Wavering sentiment in Hong Kong’s residential property market appears to have stabilised, as prices have declined far enough to persuade more buyers to follow through with their commitments, according to one of the city’s largest networks of sales agents.
Forfeitures of deposits, a proxy for homebuyers’ confidence, declined to 83 cases in the first three months of this year, a 20 per cent drop from the 104 cases in the last quarter of 2024, according to Centaline. The figure fell 47 per cent year on year, the agency said.
Confidence was bolstered by a policy last year by the Hong Kong Monetary Authority (HKMA) to relax mortgage requirements for buyers of in-progress flats, which reduced the risk that the buyers would forego the initial deposits placed at the peak of the market, said Yeung Ming-yee, a senior associate director at Centaline.

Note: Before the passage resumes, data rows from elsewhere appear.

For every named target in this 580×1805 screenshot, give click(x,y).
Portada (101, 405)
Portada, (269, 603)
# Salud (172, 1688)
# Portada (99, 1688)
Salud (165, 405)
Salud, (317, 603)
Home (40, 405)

The policy, introduced in December, was a one-off scheme to allow buyers who had bought under-construction homes during the market peak to pay in stages, thus easing their financial burden. Under the plan, banks may lend up to 80 per cent the value of the homes, while the debt-servicing ratio is adjusted to 60 per cent from 50 per cent.

The scheme covered uncompleted homes for self-occupation sold between January 1, 2021 and December 31, 2023, where the buyer had paid more than the valuation for the property.